黒古一夫BLOG

文学と徒然なる日常を綴ったBLOG

「非核三原則」について

2009-08-10 16:52:06 | 文学
 このところ「ヒロシマ・ナガサキ」問題、つまり「核」の問題や「原爆文学」について書きながら、「非核三原則」について書かなかったのは、アメリカ大統領オバマが「核軍縮」についてプラハで演説した今年、日本の政治家や識者たちがどう反応するか、「8月9日・ナガサキデー」が終わってから、僕の意見を書こうと思っていたからに他ならない。それは、たぶん、オバマの演説があっても日本の政治家や識者たちの見解はそんなに変わらないのではないか、と思いつつも、もしかしたら変わるかも知れない、と淡い期待を抱いていたからでもあった。
 案の定、例えば次のような麻生首相の演説のように、相も変わらぬ「建前」に終始するものであった。
<日本は唯一の被爆国だ。広島、長崎の悲劇を二度と繰り返さないためにも、国際平和の実現に向け、あらん限りの努力を傾けなければならない。本日、私はあらためて日本が今後も非核三原則を堅持し、核兵器廃絶と恒久平和の実現に向け、国際社会の先頭に立っていくことを誓う>
 この麻生首相の言葉に「空々しさ」を感じたのは僕だけではないだろう。

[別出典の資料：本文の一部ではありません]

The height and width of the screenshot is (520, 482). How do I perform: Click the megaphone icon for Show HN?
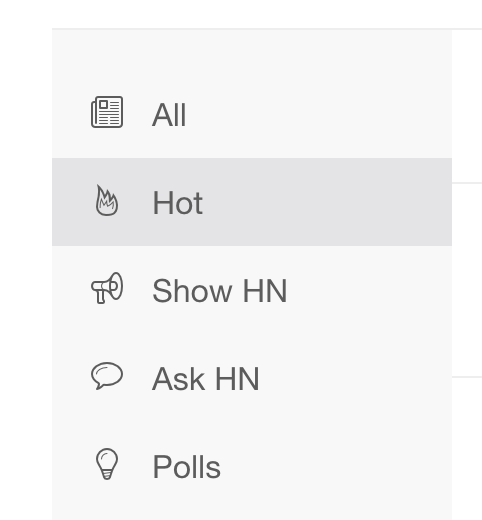pyautogui.click(x=107, y=288)
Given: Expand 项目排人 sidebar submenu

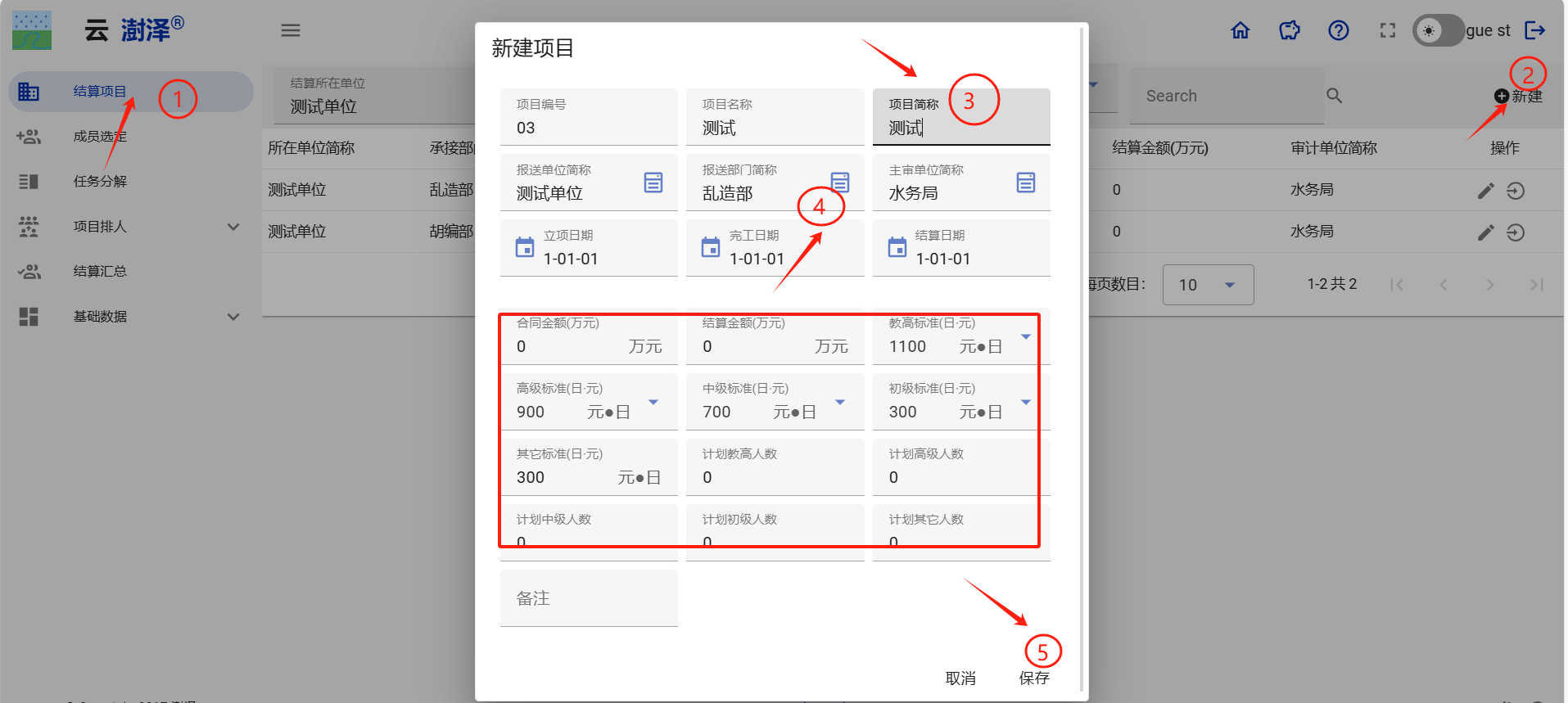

なぜなら、上記引用文中にもそうだが、広島、長崎での「挨拶」全文のどこにも、今年になっていよいよ明らかになった「核持ち込み」の「密約」について、一言半句も触れておらず、何の痛痒も感じないかの如く「建前」だけを述べているからである。
 アメリカ空軍や海軍による日本への「核持ち込み」の「密約」は、歴代外務次官の「申し送り事項」になっていたから、という理由だけでなく、沖縄の極東最大のアメリカ軍基地「嘉手納」に配備されたB52戦略爆撃機の配備、あるいは何年か前沖縄国際大学のキャンパスに墜落した戦闘ヘリの処理のために放射能防護服を着た兵士が駆けつけたこと等を考えただけでも、「非核三原則」が空文化していると理解できると思うのだが、考えて欲しい、冷戦構造が未だに残る東アジアで「西側」(アメリカや日本)の最前線に位置する嘉手納基地を始めとする各米軍基地で、日本に駐留したり寄港したりするから、事前に、例えば核弾頭を装備したB52や巡航ミサイルのトマホークを装備した原子力潜水艦が、日本の「非核三原則」に協力するために、グアムのアンダーソン基地などに核兵器を置いてくるか、というそれこそ「常識」的に考えても、あり得ないことを、日本の保守党(公明党も含む)の政治家たちや識者たちは、あたかもあり得るように語る、おかしいと思わない方が「おかしい」。
 こんな議論(非核三原則が守られていないという)は、もう僕の知る限り40年以上にわたって行われているのに――日本に最初の原子力潜水艦が彼の小泉純一郎の選挙地盤である横須賀に寄港するというので大問題になり、多くの市民・学生が反対運動を繰り広げたのは、僕が大学に入学した1965(昭和40)年であった――、未だに「建前」という砂上の楼閣を守って空疎な「非核三原則の堅持」を言い募る日本の首相、これでは絶対に「核軍縮」にイニシャチヴは取れないな、と思うが、それとは別に、僕らはもう一度「ヒロシマ・ナガサキ」の原点に還って、「各」の問題を考える必要があるのではないか、と思う。
 そうすれば、この国の政府(防衛省)が認めた航空自衛他の元最高幹部(航空幕僚長)が被爆地広島で「核武装論」を説くなどという破廉恥な行為は絶対起こらなかったのではないか。それだけではない、政府与党が「非核三原則」が空洞化していることを熟知しているからこそ、北朝鮮の「核の脅威」を錦の御旗として「集団的自衛権」やら「敵基地攻撃論」を展開しているであり、そのことを考えれば戦後64年、「ヒロシマ・ナガサキ」は形骸化(風化)し続けている、といわねばならない。
 そんな形骸化(風化)に抗するにはどうしたらよいか、年中行事化した「熱い夏」にだけ「ヒロシマ・ナガサキ」を語るのではなく、1945年8月6日・9日に何が起こったか、またそれ以後「核状況」はどのように展開してきたか、を考え続けてきたところから書き継がれてきた「原爆文学」を読むことが必要とされるのではないか、と思う。